__Assignment__: What you return should be the exact lines from the one with "View Our Latest Product Catalogue (171, 299)" to the end of the records below, both included, and no pictures.

__Saved data entries__:
------------------------------------------------------------
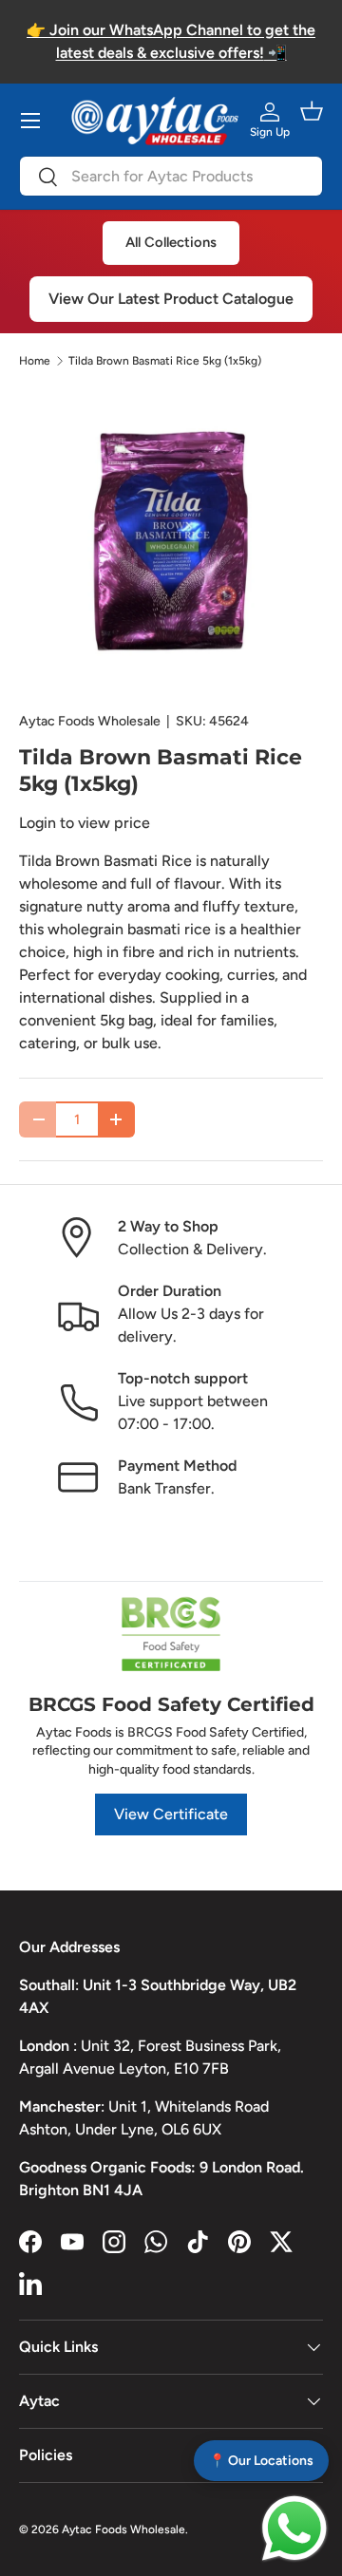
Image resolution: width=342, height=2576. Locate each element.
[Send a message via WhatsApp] (294, 2529)
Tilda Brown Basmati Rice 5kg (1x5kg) (164, 361)
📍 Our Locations (261, 2461)
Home (34, 361)
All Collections (171, 242)
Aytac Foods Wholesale (90, 721)
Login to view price (84, 823)
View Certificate (171, 1814)
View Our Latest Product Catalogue (171, 299)
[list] (171, 540)
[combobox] (171, 176)
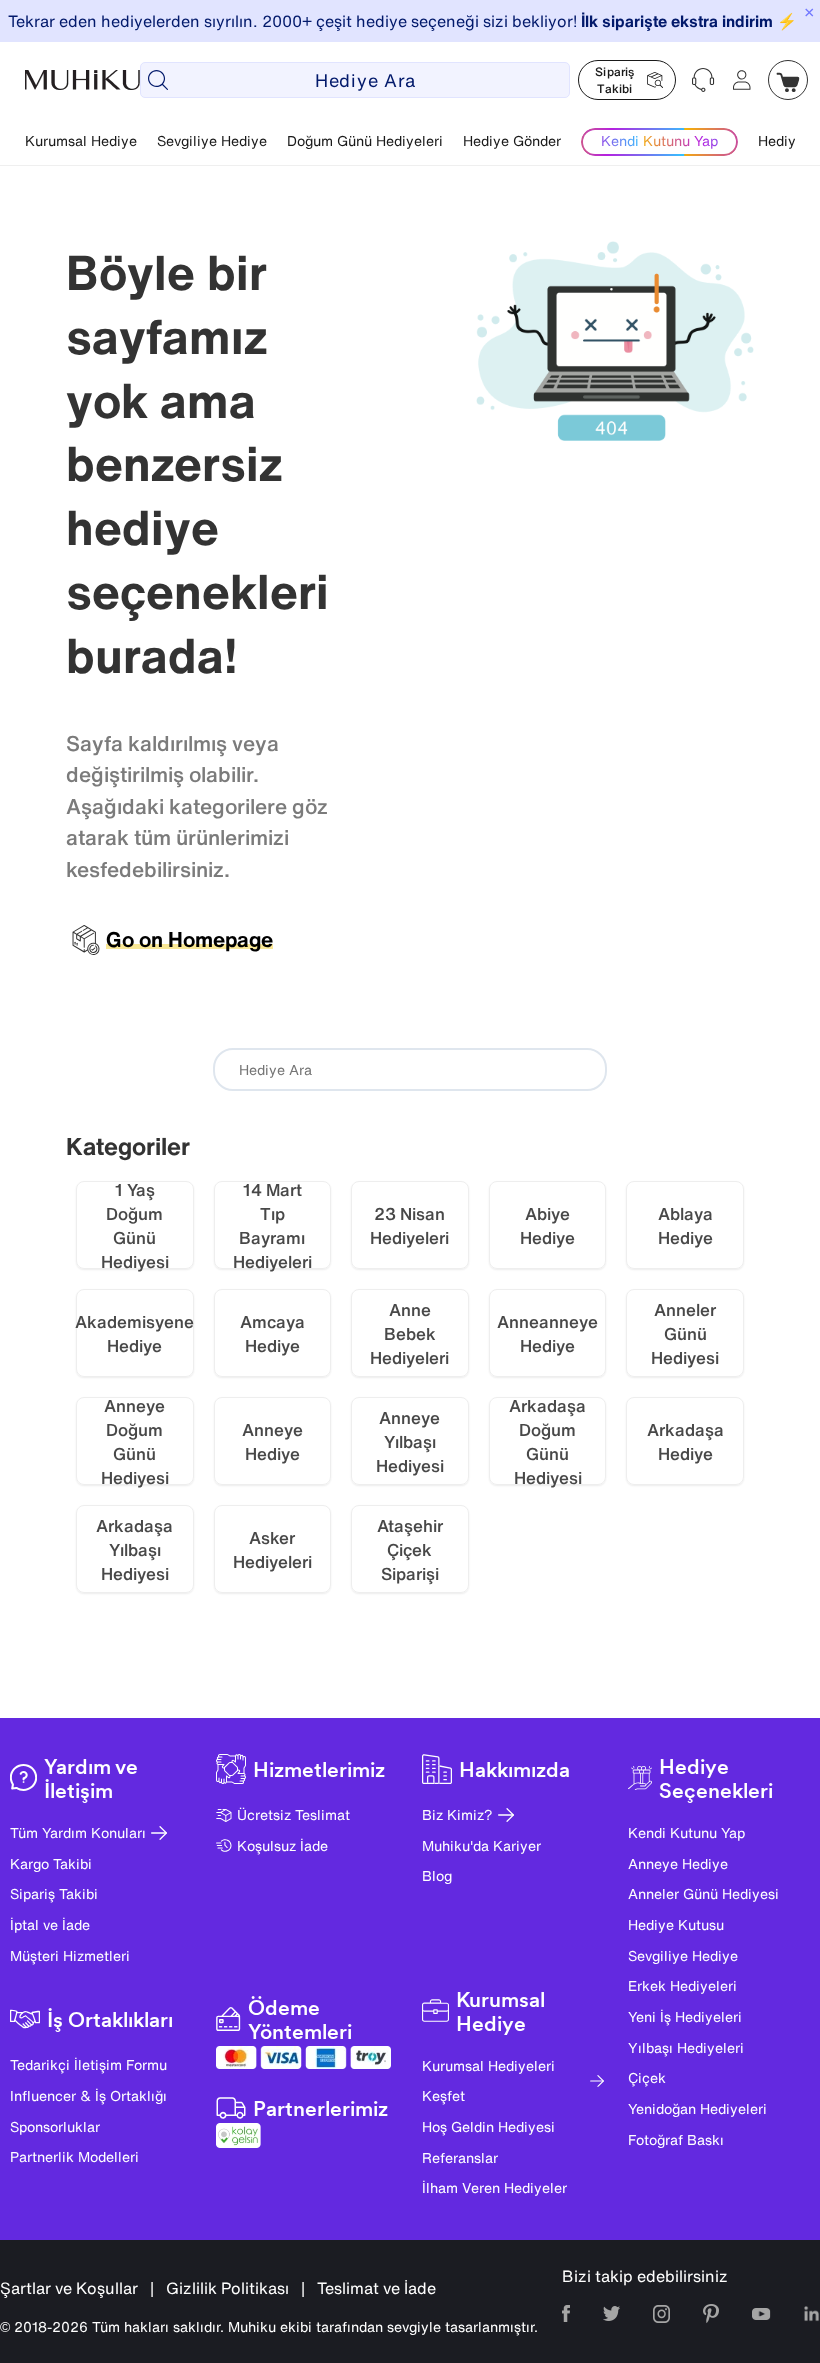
------------------------------------------------------------
__Your solution__:
View Our Latest Product Catalogue (171, 299)
[list] (171, 540)
[combobox] (171, 176)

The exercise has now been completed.